Reproduce the records word for word, from the line with "The image size is (1023, 609)." through the line with "point(139,653)", leaving the pictures out of your answer.

▶ GIVEN RECORDS:
- - -
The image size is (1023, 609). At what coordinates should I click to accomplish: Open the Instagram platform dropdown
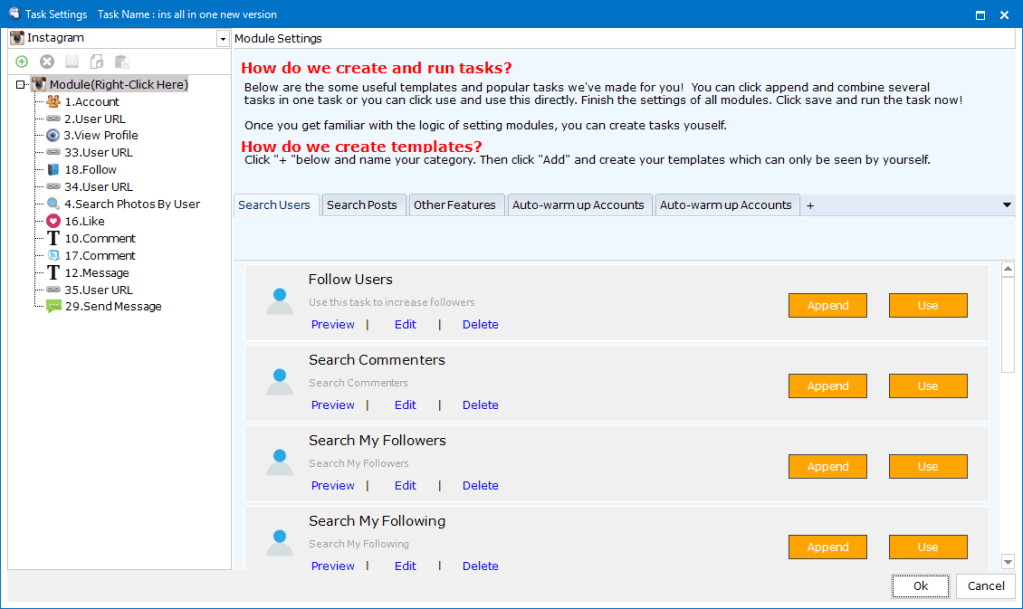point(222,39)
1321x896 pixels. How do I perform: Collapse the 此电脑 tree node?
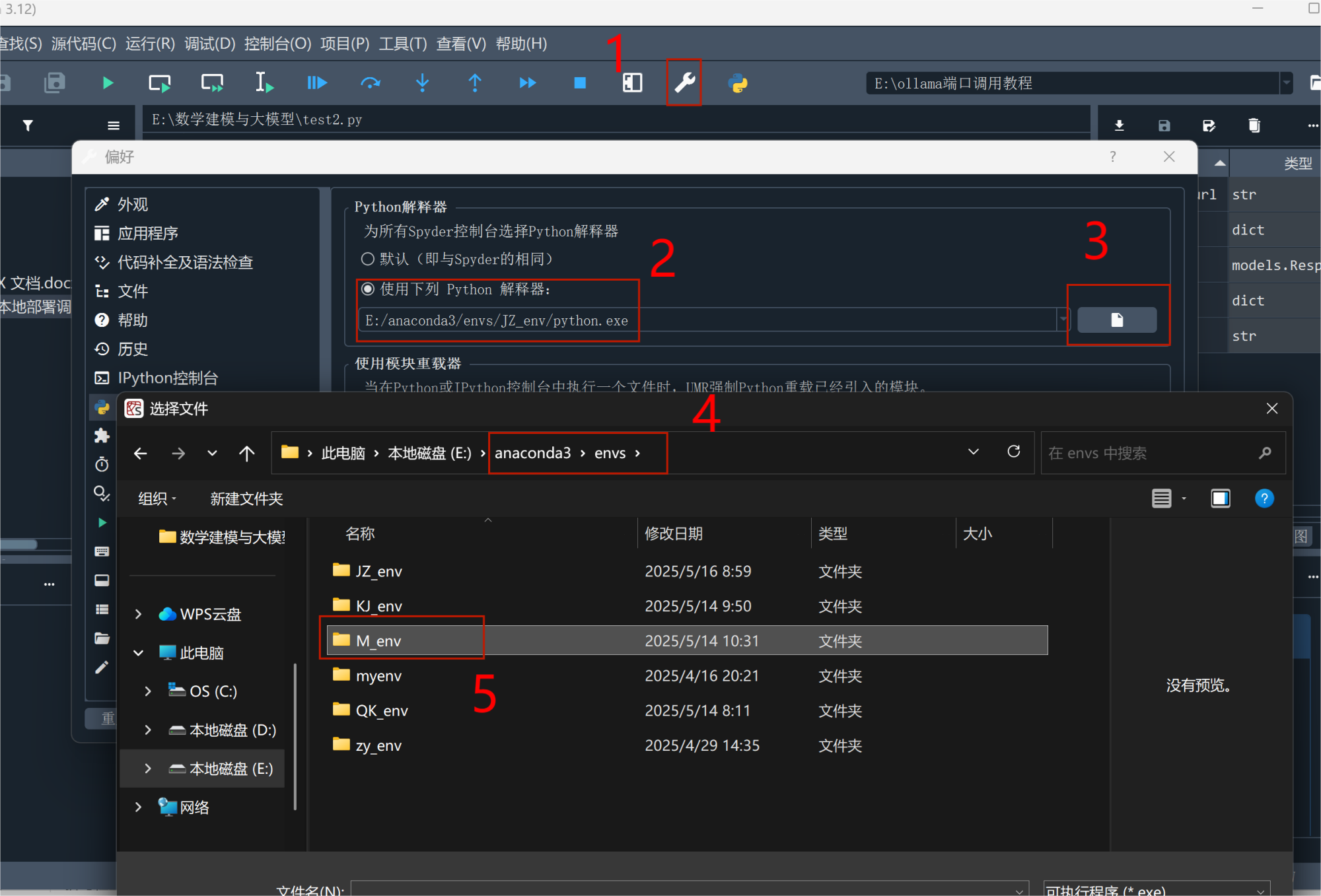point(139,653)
- - -
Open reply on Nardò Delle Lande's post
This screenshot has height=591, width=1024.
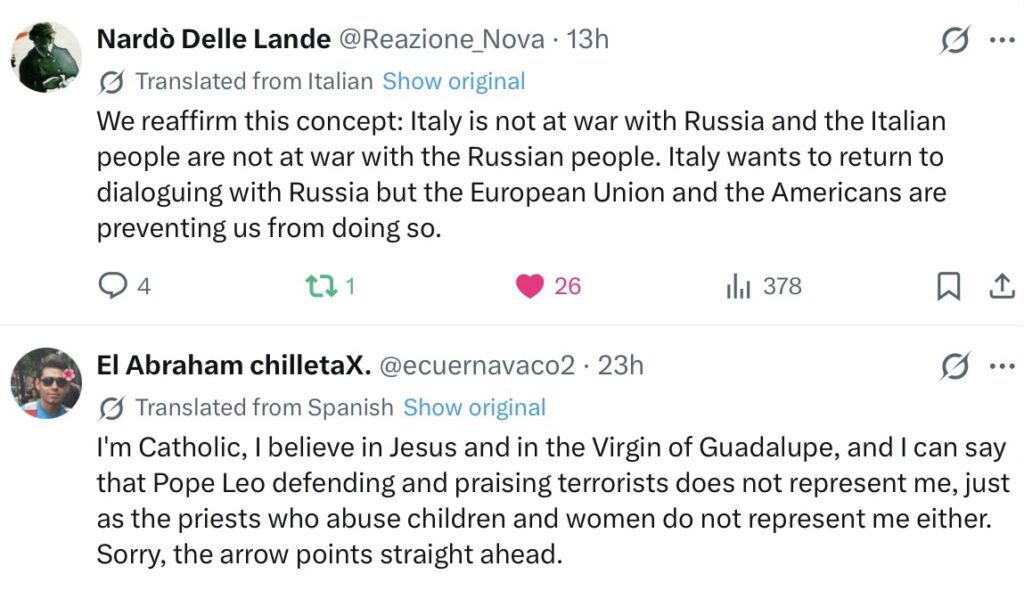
- - -
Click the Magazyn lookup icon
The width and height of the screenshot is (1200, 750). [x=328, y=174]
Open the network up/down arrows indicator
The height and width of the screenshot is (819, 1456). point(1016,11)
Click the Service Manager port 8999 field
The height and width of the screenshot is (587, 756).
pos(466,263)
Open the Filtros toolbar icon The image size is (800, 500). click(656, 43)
- - -
▶ FULL SOLUTION:
The image size is (1023, 609). At what coordinates should I click to accomplish: Open the Instagram platform dropdown
point(222,39)
1321x896 pixels. How do I perform: Collapse the 此电脑 tree node?
point(139,653)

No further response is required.